## Tarefa
Escreva a continuação do relato sobre a Osteogênese Imperfeita, começando logo após a última frase apresentada.

## Seção do documento
>>>>>
Estes são alguns dos efeitos da Osteogênese Imperfeita em minha vida. Contudo, gostaria de abordar os aspectos invisíveis, aqueles que somente os portadores da OI sabem que existem. Durante 40 anos, eu jamais dediquei tempo para observá-los. Eu só olhava os efeitos visíveis a todos. Wiliam Shakespeare disse, certa vez, que “Há mais coisas entre o céu e a terra do que pode imaginar nossa vã filosofia” e eu afirmo que, na vida de uma pessoa com deficiência, há muito mais coisas que a vã sabedoria popular pode imaginar. Minhas maiores dores não são nos meus ossos, mas nos efeitos colaterais de uma doença sem cura e sem razão para existir. O que as limitações de uma doença desconhecida causam em uma pessoa? Como funciona a cabeça de uma criança que não pode correr, jogar bola ou brincar no quintal com os colegas? Como essa criança cresce e se torna adulto, temendo descer um batente?
Hoje, 06 de maio, Dia Internacional da Osteogênese Imperfeita, me dou conta de que, se eu tivesse começado a buscar essas respostas mais cedo, talvez eu fosse outra pessoa. O autoconhecimento é fundamental para todos nós. Precisamos saber quem somos, de onde viemos, para onde vamos e como chegamos onde estamos. Sim, eu sempre soube que era deficiente, sempre conheci o termo Osteogênese Imperfeita e também sempre soube das minhas limitações físicas. Contudo, só confrontei os efeitos causados por essas limitações físicas há poucos anos. Foram mais de quatro décadas sendo sabotado internamente pela OI, sem chances de defesa porque não sabia que isso acontecia. Quatro décadas sentindo medo sem entender as razões nem saber como combatê-los. Sem perceber a importância e como é libertador afirmar: Eu tenho medo.
<<<<<
## Listagem de dados
>>>>>
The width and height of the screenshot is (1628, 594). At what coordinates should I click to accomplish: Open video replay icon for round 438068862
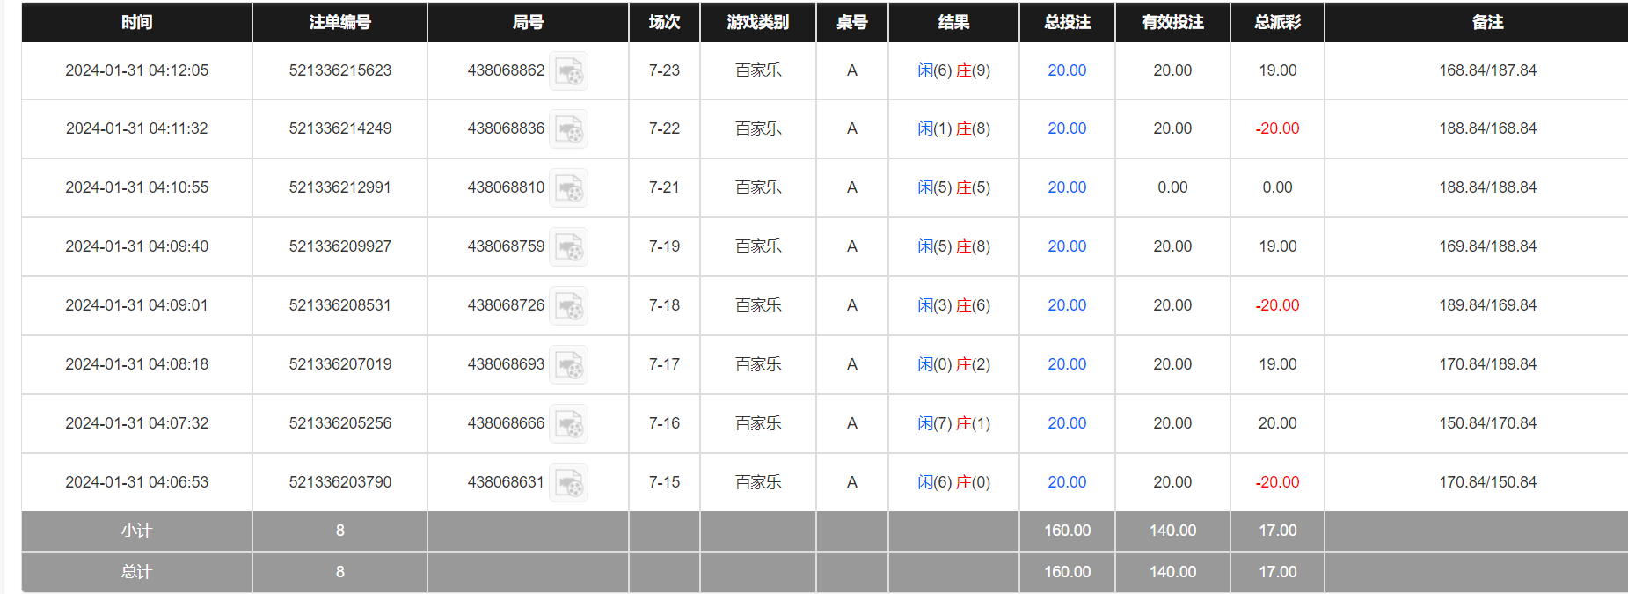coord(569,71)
<<<<<
>>>>>
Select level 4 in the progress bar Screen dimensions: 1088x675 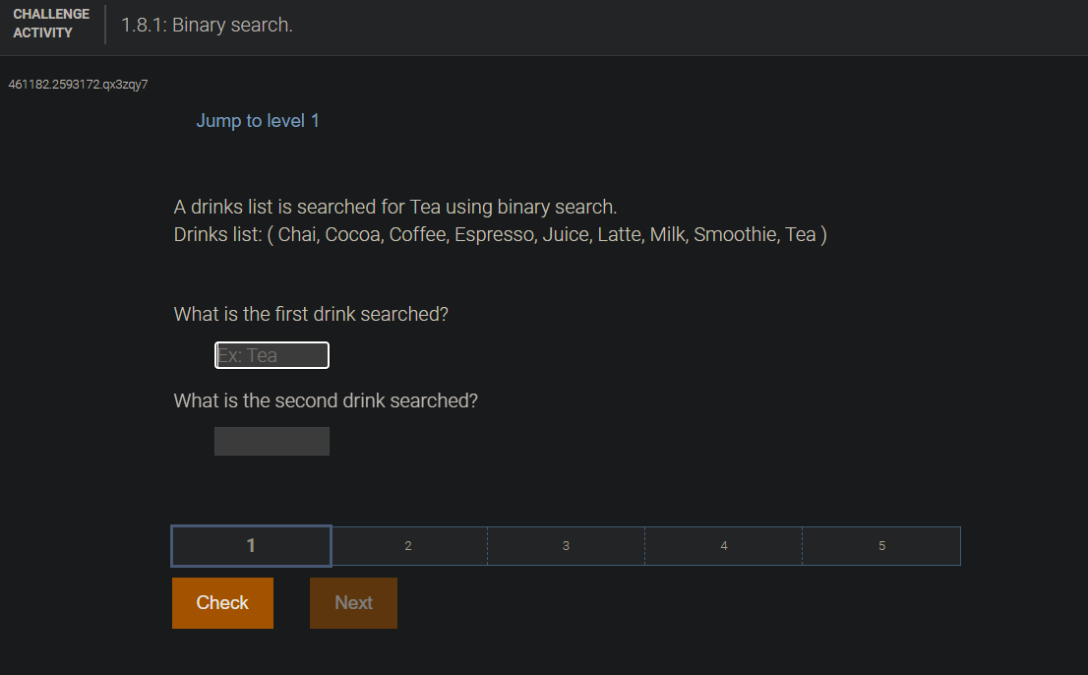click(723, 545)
<<<<<
## Resposta à tarefa
O medo é um sentimento interessante. É poderoso e ardiloso porque é capaz de manipular nossas ações e pensamentos da maneira que desejar e ainda porque faz suas maquinações nas sombras, escondido. As cem fraturas já mencionadas fizeram crescer um medo absurdo de sofrer acidentes, quedas e pancadas. Não desço batentes nem rampas, de frente, não transito em terrenos irregulares, como areia, grama e pedras e sempre busco o seguro. Assim, paulatinamente, fui me enclausurando em meu apartamento. Sair de casa se tornou uma aventura das mais perigosas. Desta forma, cheguei à minha psicóloga. Eu precisava compreender esses processos e, certo dia, ela me perguntou qual a minha relação com a Osteogênese Imperfeita. Tal qual me perguntasse qual era meu nome, respondi, de pronto, que ela era minha inimiga. Juliana se assustou, sugeriu que ela fosse minha companheira e eu contra-ataquei que seríamos rivais.
A palavra companheira se tornou palatável, com o decorrer dos anos. Consigo aceitar os argumentos dela de que a OI estará sempre comigo, quer eu queira ou não. A OI me tirou inúmeras coisas, é verdade, mas me deu outras tantas. A Osteogênese forjou a formação do meu caráter, da minha personalidade e da minha visão de mundo. Eu sou quem eu sou, para bem ou para mal, por causa da Osteogênese. Não permito que ela seja minha característica mais proeminente, mas não a excluo mais. Ainda existem traços de rivalidade sim, mas o companheirismo ganha força a cada dia. Tenho muito chão para percorrer, mas já deixei muito terreno pra trás e este é um bom sentimento.